WORK TO DO:
**a)** From the article on the Ohio State–Michigan game, translate this sentence into Spanish: "Ohio State came back on the strength of senior quarterback Tom Tupa's arm and the feet of Snow."
**b)** Pick out every line of the records that contains the word "Open" and copy each one.

TEXT SHOWN:
*****
ANN ARBOR, MICH., NOV. 21 -- Ohio State Coach Earle Bruce could not have written, nor conceived a better way to go out than with the players on his 6-4-1 team carrying him off the Michigan Stadium field on their shoulders, surrounded by the Ohio State band, fans, alumni and teammates.

The Buckeyes beat Michigan, 23-20, on a 26-yard field goal by Matt Frantz with 5:18 left, before 106,031 today. That was important, because it was Michigan-Ohio State, but it was almost forgotten in the game's near-frenzied atmosphere.

There was Bruce, fired for reasons he still doesn't understand and the university president still won't discuss. There was freshman running back Carlos Snow, finding out what this rivalry really means. There was all-America linebacker Chris Spielman, ending his own career with 16 tackles, 14 unassisted, almost singlehandedly stopping all-America tailback Jamie Morris in the second half.

And there were the white-clad Buckeyes with "Earle" headbands on, in defiance of their headband-hating coach, just to let the world know what they thought of Bruce.

"There is no sweeter victory in the world than a win over Michigan in your final game at Ohio State," Bruce said. "But the real thrill was coming back when you're down 13-0 after what we had to go through this week. They showed me a lot. This is one for the Buckeyes; God bless them. I love them."

Ohio State came back on the strength of senior quarterback Tom Tupa's arm and the feet of Snow. Tupa (18 for 26, 219 yards, two touchdowns) danced between and around defenders, sidearming passes to a host of receivers.

And Snow (21 carries for 67 yards) made the biggest offensive play of the day, taking a dump pass in the left flat and racing 70 yards early in the third quarter to put Ohio State ahead for the first time, 14-13.

Meanwhile, Ohio State's defense held Morris to 19 yards rushing in the second half after he had run through the Buckeyes for 112 first-half yards. Poor Ohio State kickoffs and turnovers helped Michigan most in the second half.
*****
SUPPLIED MATERIAL:
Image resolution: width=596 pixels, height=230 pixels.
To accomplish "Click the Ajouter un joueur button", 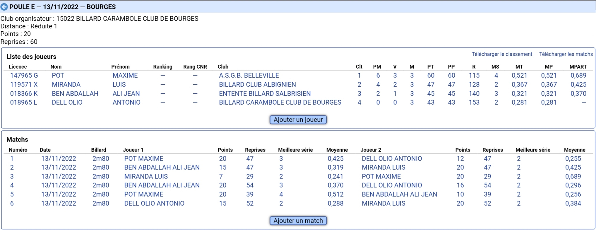I will (298, 120).
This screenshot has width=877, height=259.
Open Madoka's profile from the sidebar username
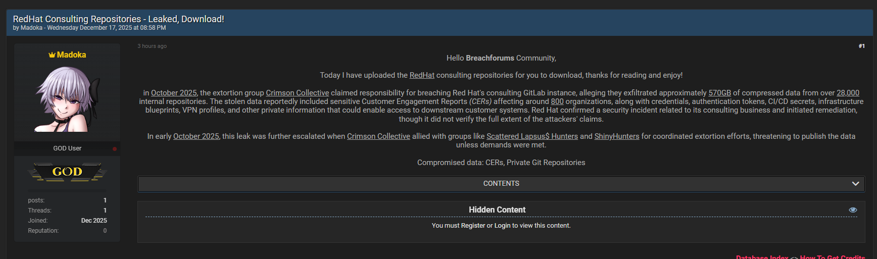[x=71, y=55]
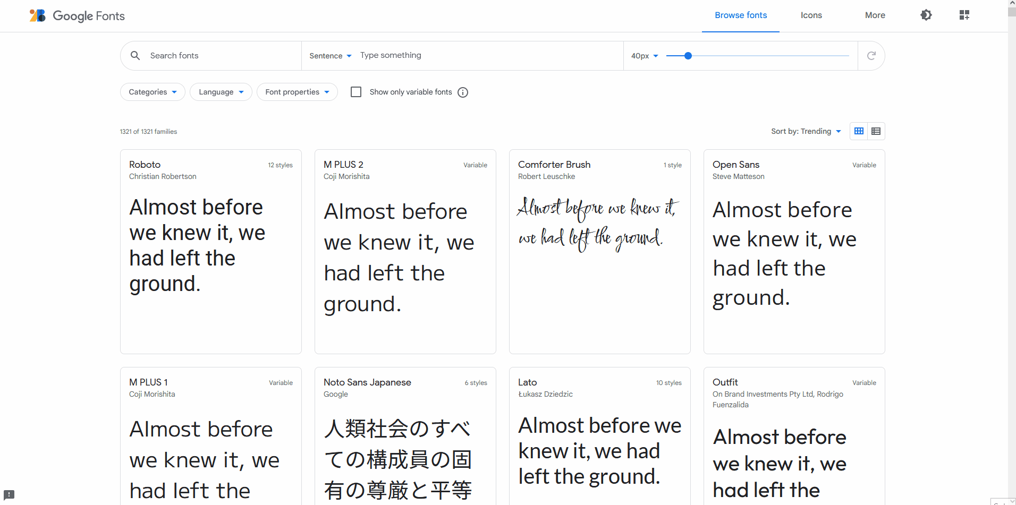Click the variable fonts info icon
The height and width of the screenshot is (505, 1016).
tap(462, 92)
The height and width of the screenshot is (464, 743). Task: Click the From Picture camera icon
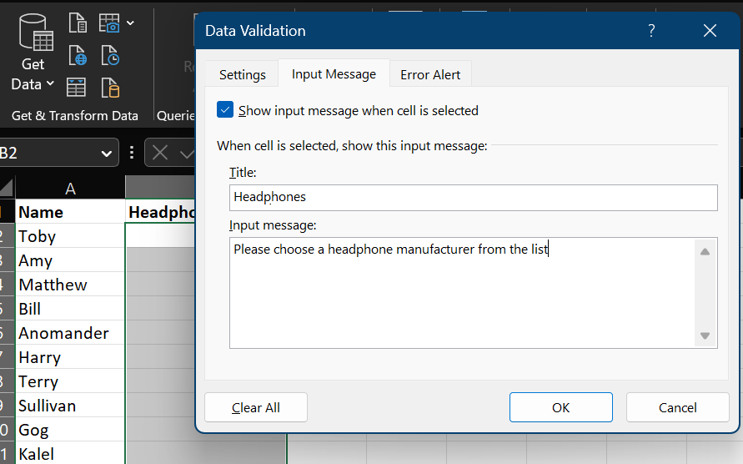pyautogui.click(x=109, y=23)
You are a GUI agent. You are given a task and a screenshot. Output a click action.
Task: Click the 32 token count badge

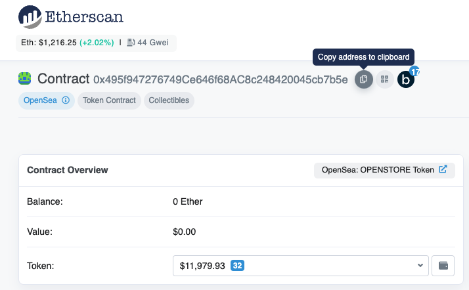pos(238,266)
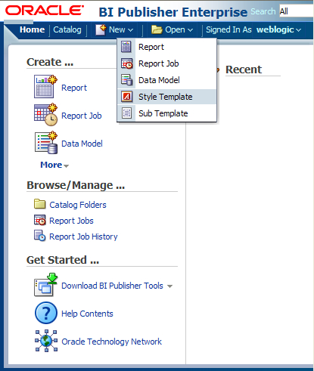Expand the More dropdown under Create
The height and width of the screenshot is (371, 314).
pyautogui.click(x=54, y=165)
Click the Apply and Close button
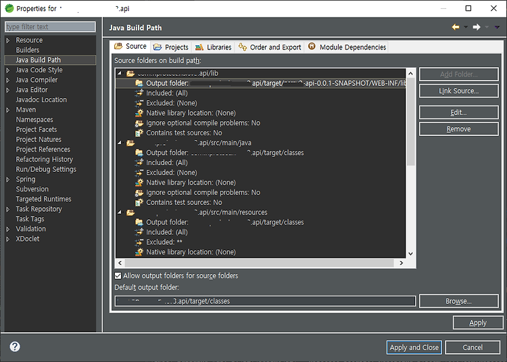This screenshot has height=362, width=507. tap(414, 347)
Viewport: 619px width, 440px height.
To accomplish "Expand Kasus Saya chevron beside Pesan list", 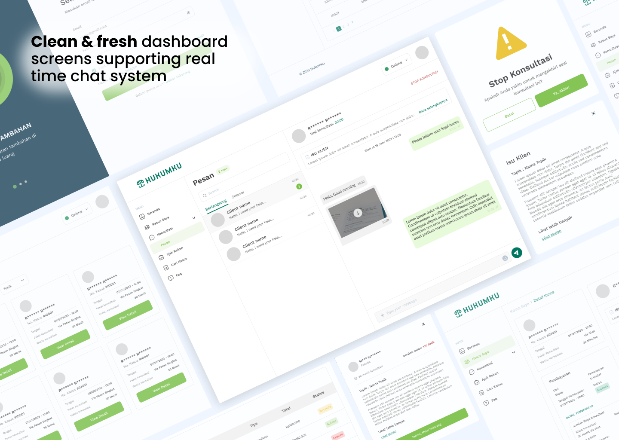I will [193, 218].
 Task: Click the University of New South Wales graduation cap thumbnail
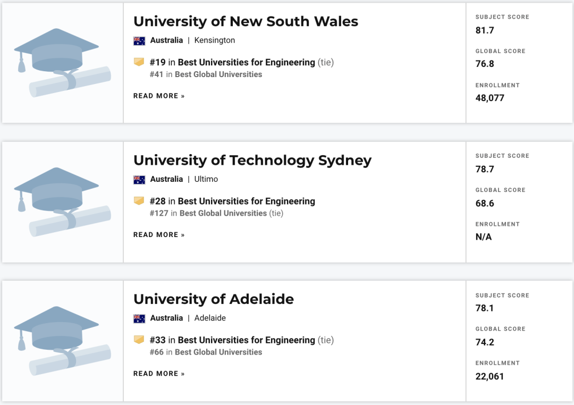tap(63, 63)
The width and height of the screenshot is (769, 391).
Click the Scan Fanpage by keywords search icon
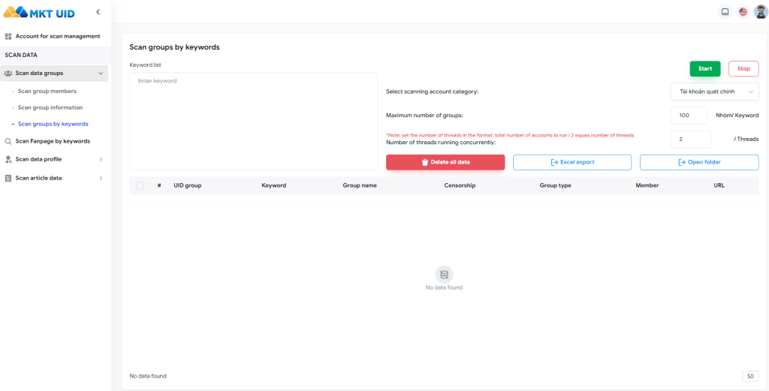8,141
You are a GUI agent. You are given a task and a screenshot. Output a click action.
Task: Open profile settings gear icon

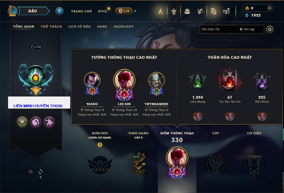270,29
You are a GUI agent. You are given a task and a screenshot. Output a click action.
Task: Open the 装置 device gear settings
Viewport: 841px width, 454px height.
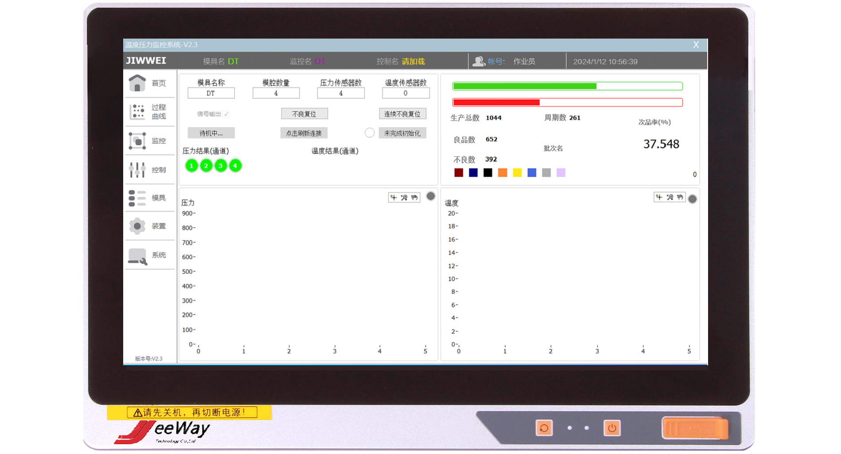(148, 226)
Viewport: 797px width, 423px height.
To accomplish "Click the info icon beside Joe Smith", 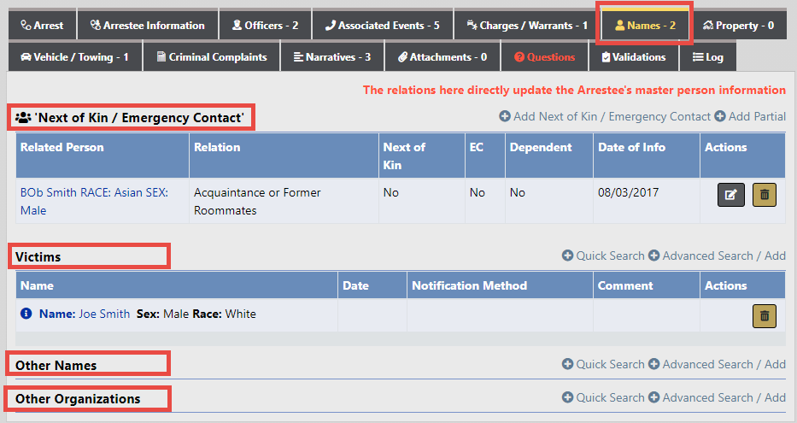I will (x=27, y=314).
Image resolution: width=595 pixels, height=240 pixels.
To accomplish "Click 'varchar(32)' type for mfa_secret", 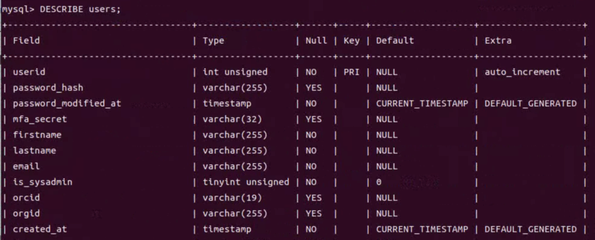I will click(232, 119).
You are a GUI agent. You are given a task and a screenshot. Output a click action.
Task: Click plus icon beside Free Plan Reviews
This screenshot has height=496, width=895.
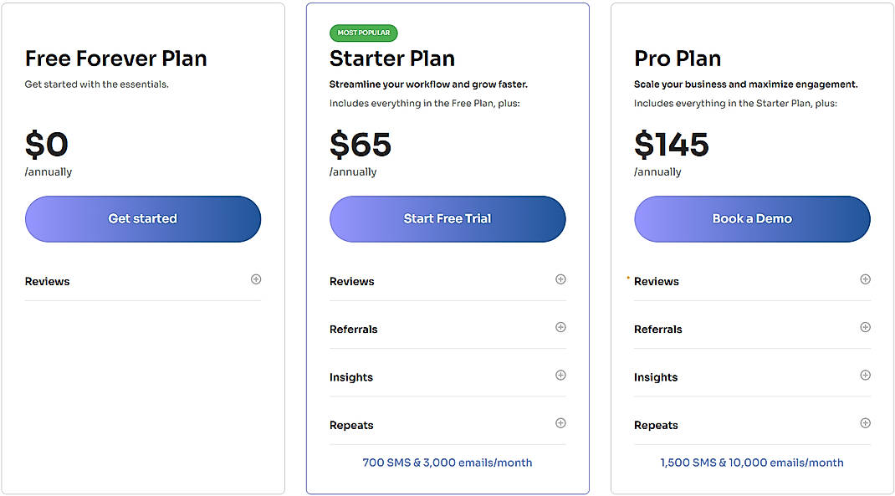coord(256,279)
*****
TASK RESULTS:
**a)** Ohio State remontó gracias al brazo del quarterback sénior Tom Tupa y a los pies de Snow.

**b)**
Open Madoka's profile from the sidebar username
Task: Open profile settings gear icon
Task: Open the 装置 device gear settings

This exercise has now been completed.